# Assignment: Data Wrangling
## `! git clone https://github.com/DS3001/wrangling`
## Do Q2, and one of Q1 or Q3.

**Q1.** Open the "tidy_data.pdf" document in the repo, which is a paper called Tidy Data by Hadley Wickham.

  1. Read the abstract. What is this paper about?
  2. Read the introduction. What is the "tidy data standard" intended to accomplish?
  3. Read the intro to section 2. What does this sentence mean: "Like families, tidy datasets are all alike but every messy dataset is messy in its own way." What does this sentence mean: "For a given dataset, it’s usually easy to figure out what are observations and what are variables, but it is surprisingly difficult to precisely define variables and observations in general."
  4. Read Section 2.2. How does Wickham define values, variables, and observations?
  5. How is "Tidy Data" defined in section 2.3?
  6. Read the intro to Section 3 and Section 3.1. What are the 5 most common problems with messy datasets? Why are the data in Table 4 messy? What is "melting" a dataset?
  7. Why, specifically, is table 11 messy but table 12 tidy and "molten"?
  8. Read Section 6. What is the "chicken-and-egg" problem with focusing on tidy data? What does Wickham hope happens in the future with further work on the subject of data wrangling?

1. Hadley Wickham's paper delves into data cleaning. By standardizing the way data is cleaned, the goal is to reduce the time and effort required for data cleaning, making it easier for data analysts to focus on analysis. Wickham introduces a structure for tidy data — each row as an observation, each column as a variable, and each observational unit type as a table.

2. The "tidy data standard" is aimed at standardizing the data cleaning process, which is a significant aspect of data analysis, consuming substantial time and conceptual effort. The standard seeks to clarify the data cleaning objectives and the steps necessary to achieve them, simplifying the process for all involved.

3. - The analogy to families suggests that while tidy datasets share common characteristics that make them functional for analysis, each messy dataset presents unique challenges, necessitating different solutions.
   - The difficulty in defining variables and observations reflects the intuitive yet flexible nature of dataset structures. What constitutes an observation or a variable can vary, affecting how data should be organized and cleaned for analysis.

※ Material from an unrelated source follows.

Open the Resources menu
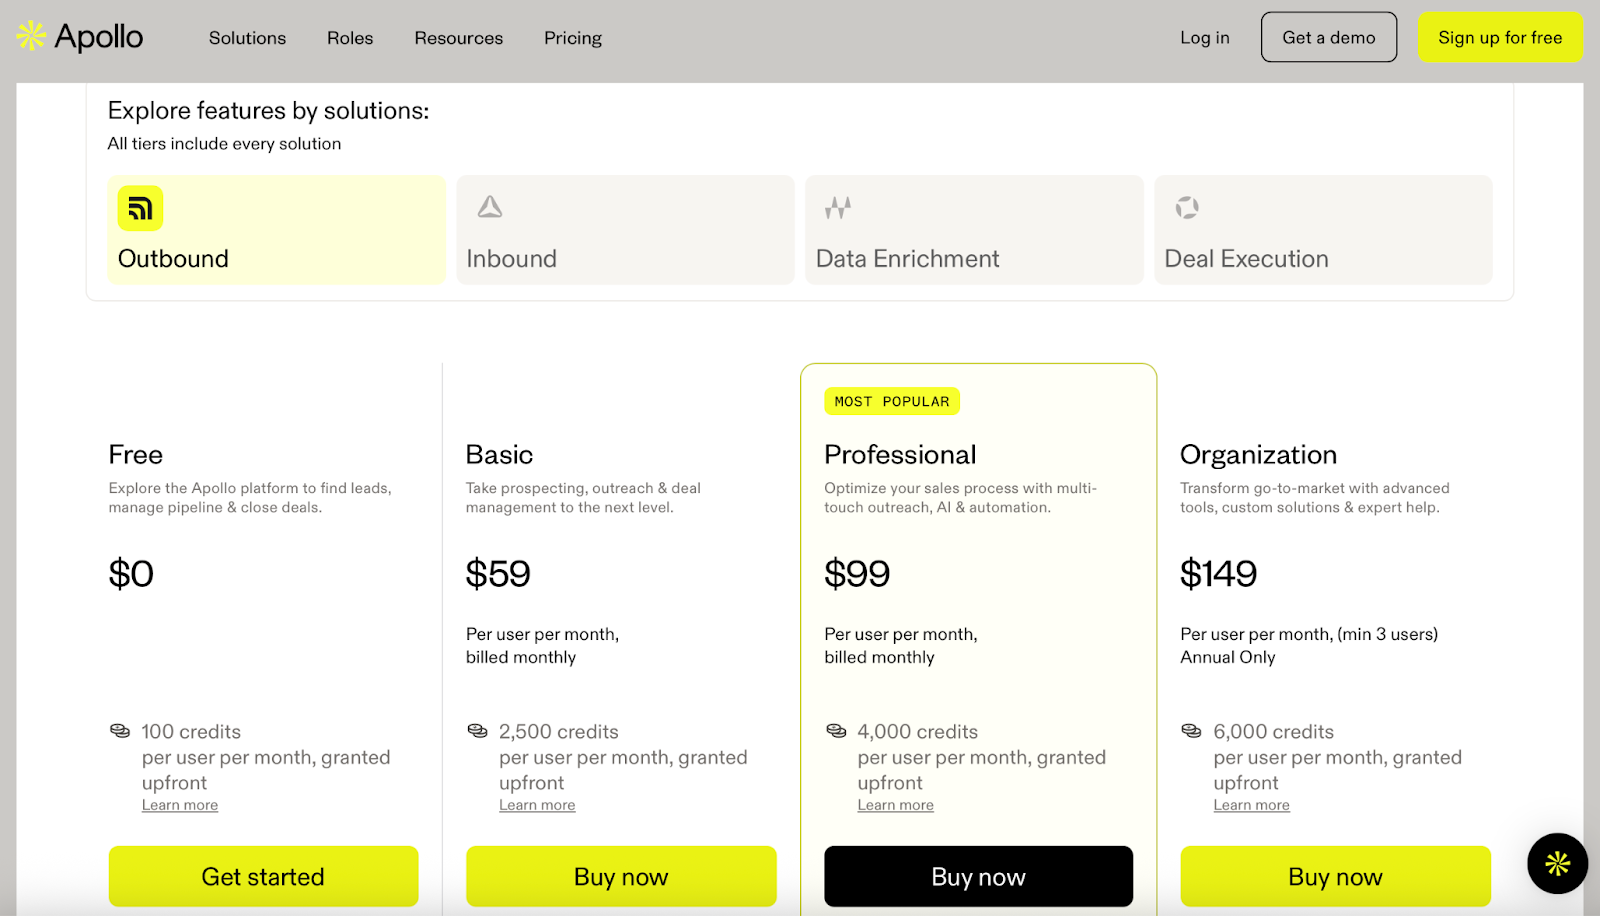Screen dimensions: 1600x916 click(458, 37)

4. - Values are the individual pieces of information, numeric or categorical.
   - Variables are attributes that the values measure, such as height or temperature.
   - Observations are collections of values that belong to the same unit of analysis.

5. Tidy data is structured such that each variable forms a column, each observation forms a row, and each type of observational unit forms a table, facilitating easier data analysis.

6. - Column headers representing values, not variable names.
   - Multiple variables stored in one column.
   - Variables stored in both rows and columns.
   - Multiple types of observational units stored in the same table.
   - A single observational unit spread across multiple tables.
   - "Melting" a dataset refers to transforming it so that what were previously column headers (values) become row entries, aligning with the tidy data criteria.

7. - Table 11 is considered messy because it uses days as column headers, which are actually values, not variables.
   - Table 12 is tidy or "molten" because it incorporates days into a single 'date' variable column and separates temperatures into distinct variable columns, aligning with the tidy data criteria.

8. The "chicken-and-egg" problem refers to the interdependence of tidy data concepts and the development of tools for data analysis. This creates a cycle where advancements in either area are constrained by the progress in the other. Wickham envisions that future work will not only incrementally enhance our understanding and capabilities regarding tidy data and tools but will also delve into alternative conceptualizations of data organization. These advancements could lead to the creation of tools that are more adaptable for data representation, improving efficiency in data analysis and broadening the scope of exploration in data wrangling tasks.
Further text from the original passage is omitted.